> _DIRECTIVE_
In the records below, starting at the line that contains "Viewport: 833px width, 502px" and ending at the line that contains "Action: click(x=719, y=86)", output each line as a row of a Markdown table with the columns "Row" and "Line", omitting blank lines.

Rows showing where targets appear:

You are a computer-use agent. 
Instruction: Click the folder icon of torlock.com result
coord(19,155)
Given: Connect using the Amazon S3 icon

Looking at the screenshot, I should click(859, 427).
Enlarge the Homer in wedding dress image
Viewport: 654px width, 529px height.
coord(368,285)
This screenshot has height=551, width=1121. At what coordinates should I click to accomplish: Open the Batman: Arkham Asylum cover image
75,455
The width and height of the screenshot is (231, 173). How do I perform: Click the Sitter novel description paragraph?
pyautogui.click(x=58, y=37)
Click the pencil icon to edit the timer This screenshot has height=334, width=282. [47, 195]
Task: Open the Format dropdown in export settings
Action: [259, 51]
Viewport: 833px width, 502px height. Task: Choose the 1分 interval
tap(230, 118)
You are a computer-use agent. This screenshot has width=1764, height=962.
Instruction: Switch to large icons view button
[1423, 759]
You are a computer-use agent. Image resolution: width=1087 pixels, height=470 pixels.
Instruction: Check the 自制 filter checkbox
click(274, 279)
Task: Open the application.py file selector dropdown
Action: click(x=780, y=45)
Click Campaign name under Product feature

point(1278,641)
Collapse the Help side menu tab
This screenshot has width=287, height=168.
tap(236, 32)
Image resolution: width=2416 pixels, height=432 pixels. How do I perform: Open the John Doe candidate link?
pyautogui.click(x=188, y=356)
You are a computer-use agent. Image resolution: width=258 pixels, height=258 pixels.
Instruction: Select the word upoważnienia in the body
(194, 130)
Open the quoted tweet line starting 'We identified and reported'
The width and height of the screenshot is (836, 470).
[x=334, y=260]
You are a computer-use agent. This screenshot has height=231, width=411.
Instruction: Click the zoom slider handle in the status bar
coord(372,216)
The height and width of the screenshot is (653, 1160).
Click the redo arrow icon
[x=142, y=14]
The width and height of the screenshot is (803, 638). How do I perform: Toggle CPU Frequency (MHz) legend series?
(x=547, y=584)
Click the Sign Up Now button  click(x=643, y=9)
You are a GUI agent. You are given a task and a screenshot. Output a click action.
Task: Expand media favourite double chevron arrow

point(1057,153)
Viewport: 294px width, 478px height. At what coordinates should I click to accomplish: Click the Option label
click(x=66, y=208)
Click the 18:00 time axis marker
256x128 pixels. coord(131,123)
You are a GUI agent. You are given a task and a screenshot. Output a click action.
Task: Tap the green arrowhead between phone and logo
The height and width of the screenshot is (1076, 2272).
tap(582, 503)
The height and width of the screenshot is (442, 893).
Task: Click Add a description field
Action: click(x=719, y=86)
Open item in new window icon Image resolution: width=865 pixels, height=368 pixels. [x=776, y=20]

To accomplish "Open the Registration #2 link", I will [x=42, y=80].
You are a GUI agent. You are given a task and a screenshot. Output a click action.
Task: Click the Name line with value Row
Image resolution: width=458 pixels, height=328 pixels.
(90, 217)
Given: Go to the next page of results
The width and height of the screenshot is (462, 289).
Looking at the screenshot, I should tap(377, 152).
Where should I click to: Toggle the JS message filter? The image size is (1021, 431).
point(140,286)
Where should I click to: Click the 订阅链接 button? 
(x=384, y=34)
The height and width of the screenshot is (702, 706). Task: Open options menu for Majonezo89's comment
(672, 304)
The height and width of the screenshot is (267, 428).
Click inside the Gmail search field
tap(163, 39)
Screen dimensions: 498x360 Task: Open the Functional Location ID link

> _ANSWER TO THIS EXERCISE_
| Row | Line |
|---|---|
| 1 | Viewport: 833px width, 502px height. Task: Choose the 1分 interval |
| 2 | tap(230, 118) |
| 3 | You are a computer-use agent. This screenshot has width=1764, height=962. |
| 4 | Instruction: Switch to large icons view button |
| 5 | [1423, 759] |
| 6 | You are a computer-use agent. Image resolution: width=1087 pixels, height=470 pixels. |
| 7 | Instruction: Check the 自制 filter checkbox |
| 8 | click(274, 279) |
| 9 | Task: Open the application.py file selector dropdown |
| 10 | Action: click(x=780, y=45) |
| 11 | Click Campaign name under Product feature |
| 12 | point(1278,641) |
| 13 | Collapse the Help side menu tab |
| 14 | This screenshot has width=287, height=168. |
| 15 | tap(236, 32) |
| 16 | Image resolution: width=2416 pixels, height=432 pixels. How do I perform: Open the John Doe candidate link? |
| 17 | pyautogui.click(x=188, y=356) |
| 18 | You are a computer-use agent. Image resolution: width=258 pixels, height=258 pixels. |
| 19 | Instruction: Select the word upoważnienia in the body |
| 20 | (194, 130) |
| 21 | Open the quoted tweet line starting 'We identified and reported' |
| 22 | The width and height of the screenshot is (836, 470). |
| 23 | [x=334, y=260] |
| 24 | You are a computer-use agent. This screenshot has height=231, width=411. |
| 25 | Instruction: Click the zoom slider handle in the status bar |
| 26 | coord(372,216) |
| 27 | The height and width of the screenshot is (653, 1160). |
| 28 | Click the redo arrow icon |
| 29 | [x=142, y=14] |
| 30 | The width and height of the screenshot is (803, 638). How do I perform: Toggle CPU Frequency (MHz) legend series? |
| 31 | (x=547, y=584) |
| 32 | Click the Sign Up Now button  click(x=643, y=9) |
| 33 | You are a GUI agent. You are given a task and a screenshot. Output a click action. |
| 34 | Task: Expand media favourite double chevron arrow |
| 35 | point(1057,153) |
| 36 | Viewport: 294px width, 478px height. At what coordinates should I click to accomplish: Click the Option label |
| 37 | click(x=66, y=208) |
| 38 | Click the 18:00 time axis marker |
| 39 | 256x128 pixels. coord(131,123) |
| 40 | You are a GUI agent. You are given a task and a screenshot. Output a click action. |
| 41 | Task: Tap the green arrowhead between phone and logo |
| 42 | The height and width of the screenshot is (1076, 2272). |
| 43 | tap(582, 503) |
| 44 | The height and width of the screenshot is (442, 893). |
| 45 | Task: Click Add a description field |
| 46 | Action: click(x=719, y=86) |